● Task details: Would you please write out each entry that follows, exactly as written?

● Given information:
=== Begin Enclosure ===

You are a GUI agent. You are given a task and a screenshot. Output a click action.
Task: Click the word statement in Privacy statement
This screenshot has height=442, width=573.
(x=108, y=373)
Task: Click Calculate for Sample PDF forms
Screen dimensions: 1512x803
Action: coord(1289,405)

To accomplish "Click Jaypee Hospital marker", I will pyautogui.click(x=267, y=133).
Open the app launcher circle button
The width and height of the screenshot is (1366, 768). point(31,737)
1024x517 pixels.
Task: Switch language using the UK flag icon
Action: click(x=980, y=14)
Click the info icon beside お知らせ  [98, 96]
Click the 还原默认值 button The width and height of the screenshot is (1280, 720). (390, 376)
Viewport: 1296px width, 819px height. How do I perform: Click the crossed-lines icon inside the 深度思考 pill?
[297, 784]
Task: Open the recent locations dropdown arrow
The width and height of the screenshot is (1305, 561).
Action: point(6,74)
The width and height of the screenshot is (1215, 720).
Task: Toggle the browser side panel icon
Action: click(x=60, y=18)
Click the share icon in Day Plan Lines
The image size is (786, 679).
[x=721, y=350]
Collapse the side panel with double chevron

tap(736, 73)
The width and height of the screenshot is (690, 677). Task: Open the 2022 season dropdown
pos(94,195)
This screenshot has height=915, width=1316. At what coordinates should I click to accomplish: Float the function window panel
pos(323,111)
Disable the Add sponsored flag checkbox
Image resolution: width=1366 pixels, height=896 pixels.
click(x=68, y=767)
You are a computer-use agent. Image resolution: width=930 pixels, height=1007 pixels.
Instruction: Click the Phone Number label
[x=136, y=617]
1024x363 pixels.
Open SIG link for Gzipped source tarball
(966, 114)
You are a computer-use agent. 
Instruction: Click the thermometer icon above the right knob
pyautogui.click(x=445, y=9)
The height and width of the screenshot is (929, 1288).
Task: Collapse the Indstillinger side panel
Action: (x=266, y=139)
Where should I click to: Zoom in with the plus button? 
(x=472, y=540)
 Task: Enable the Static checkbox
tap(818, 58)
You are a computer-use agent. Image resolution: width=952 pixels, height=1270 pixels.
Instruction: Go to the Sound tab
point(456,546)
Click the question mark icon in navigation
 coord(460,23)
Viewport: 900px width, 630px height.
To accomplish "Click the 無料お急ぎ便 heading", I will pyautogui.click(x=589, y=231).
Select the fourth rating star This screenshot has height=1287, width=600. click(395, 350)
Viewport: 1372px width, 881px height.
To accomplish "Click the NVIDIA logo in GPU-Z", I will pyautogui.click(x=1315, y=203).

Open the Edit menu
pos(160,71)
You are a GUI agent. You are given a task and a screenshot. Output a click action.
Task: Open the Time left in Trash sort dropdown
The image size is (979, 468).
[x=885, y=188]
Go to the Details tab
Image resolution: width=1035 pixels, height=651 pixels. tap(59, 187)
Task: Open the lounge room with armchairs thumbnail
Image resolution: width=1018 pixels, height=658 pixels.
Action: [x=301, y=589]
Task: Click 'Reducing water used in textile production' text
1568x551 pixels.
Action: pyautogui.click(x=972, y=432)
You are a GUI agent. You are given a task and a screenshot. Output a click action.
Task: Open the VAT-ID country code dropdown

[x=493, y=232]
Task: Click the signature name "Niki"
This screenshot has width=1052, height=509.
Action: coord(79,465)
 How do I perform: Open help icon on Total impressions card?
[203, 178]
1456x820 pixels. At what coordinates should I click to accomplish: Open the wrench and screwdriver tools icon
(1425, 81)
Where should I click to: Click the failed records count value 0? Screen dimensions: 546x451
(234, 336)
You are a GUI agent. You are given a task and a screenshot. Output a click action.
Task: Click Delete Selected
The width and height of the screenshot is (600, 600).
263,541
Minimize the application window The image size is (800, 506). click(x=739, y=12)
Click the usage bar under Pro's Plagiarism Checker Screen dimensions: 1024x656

=== End Enclosure ===

● Answer box:
You are a GUI agent. You are given a task and a screenshot. Output a click action.
Task: Click the word statement in Privacy statement
This screenshot has height=442, width=573.
(x=108, y=373)
Task: Click Calculate for Sample PDF forms
Screen dimensions: 1512x803
Action: coord(1289,405)

To accomplish "Click Jaypee Hospital marker", I will pyautogui.click(x=267, y=133).
Open the app launcher circle button
The width and height of the screenshot is (1366, 768). point(31,737)
1024x517 pixels.
Task: Switch language using the UK flag icon
Action: click(x=980, y=14)
Click the info icon beside お知らせ  [98, 96]
Click the 还原默认值 button The width and height of the screenshot is (1280, 720). (390, 376)
Viewport: 1296px width, 819px height. How do I perform: Click the crossed-lines icon inside the 深度思考 pill?
[297, 784]
Task: Open the recent locations dropdown arrow
The width and height of the screenshot is (1305, 561).
Action: point(6,74)
The width and height of the screenshot is (1215, 720).
Task: Toggle the browser side panel icon
Action: click(x=60, y=18)
Click the share icon in Day Plan Lines
The image size is (786, 679).
[x=721, y=350]
Collapse the side panel with double chevron

tap(736, 73)
The width and height of the screenshot is (690, 677). Task: Open the 2022 season dropdown
pos(94,195)
This screenshot has height=915, width=1316. At what coordinates should I click to accomplish: Float the function window panel
pos(323,111)
Disable the Add sponsored flag checkbox
Image resolution: width=1366 pixels, height=896 pixels.
click(x=68, y=767)
You are a computer-use agent. Image resolution: width=930 pixels, height=1007 pixels.
Instruction: Click the Phone Number label
[x=136, y=617]
1024x363 pixels.
Open SIG link for Gzipped source tarball
(966, 114)
You are a computer-use agent. 
Instruction: Click the thermometer icon above the right knob
pyautogui.click(x=445, y=9)
The height and width of the screenshot is (929, 1288).
Task: Collapse the Indstillinger side panel
Action: (x=266, y=139)
Where should I click to: Zoom in with the plus button? 
(x=472, y=540)
 Task: Enable the Static checkbox
tap(818, 58)
You are a computer-use agent. Image resolution: width=952 pixels, height=1270 pixels.
Instruction: Go to the Sound tab
point(456,546)
Click the question mark icon in navigation
 coord(460,23)
Viewport: 900px width, 630px height.
To accomplish "Click the 無料お急ぎ便 heading", I will pyautogui.click(x=589, y=231).
Select the fourth rating star This screenshot has height=1287, width=600. click(395, 350)
Viewport: 1372px width, 881px height.
To accomplish "Click the NVIDIA logo in GPU-Z", I will pyautogui.click(x=1315, y=203).

Open the Edit menu
pos(160,71)
You are a GUI agent. You are given a task and a screenshot. Output a click action.
Task: Open the Time left in Trash sort dropdown
The image size is (979, 468).
[x=885, y=188]
Go to the Details tab
Image resolution: width=1035 pixels, height=651 pixels. tap(59, 187)
Task: Open the lounge room with armchairs thumbnail
Image resolution: width=1018 pixels, height=658 pixels.
Action: [x=301, y=589]
Task: Click 'Reducing water used in textile production' text
1568x551 pixels.
Action: pyautogui.click(x=972, y=432)
You are a GUI agent. You are given a task and a screenshot. Output a click action.
Task: Open the VAT-ID country code dropdown

[x=493, y=232]
Task: Click the signature name "Niki"
This screenshot has width=1052, height=509.
Action: coord(79,465)
 How do I perform: Open help icon on Total impressions card?
[203, 178]
1456x820 pixels. At what coordinates should I click to accomplish: Open the wrench and screwdriver tools icon
(1425, 81)
Where should I click to: Click the failed records count value 0? Screen dimensions: 546x451
(234, 336)
You are a GUI agent. You are given a task and a screenshot. Output a click action.
Task: Click Delete Selected
The width and height of the screenshot is (600, 600).
263,541
Minimize the application window The image size is (800, 506). click(x=739, y=12)
Click the usage bar under Pro's Plagiarism Checker Screen dimensions: 1024x656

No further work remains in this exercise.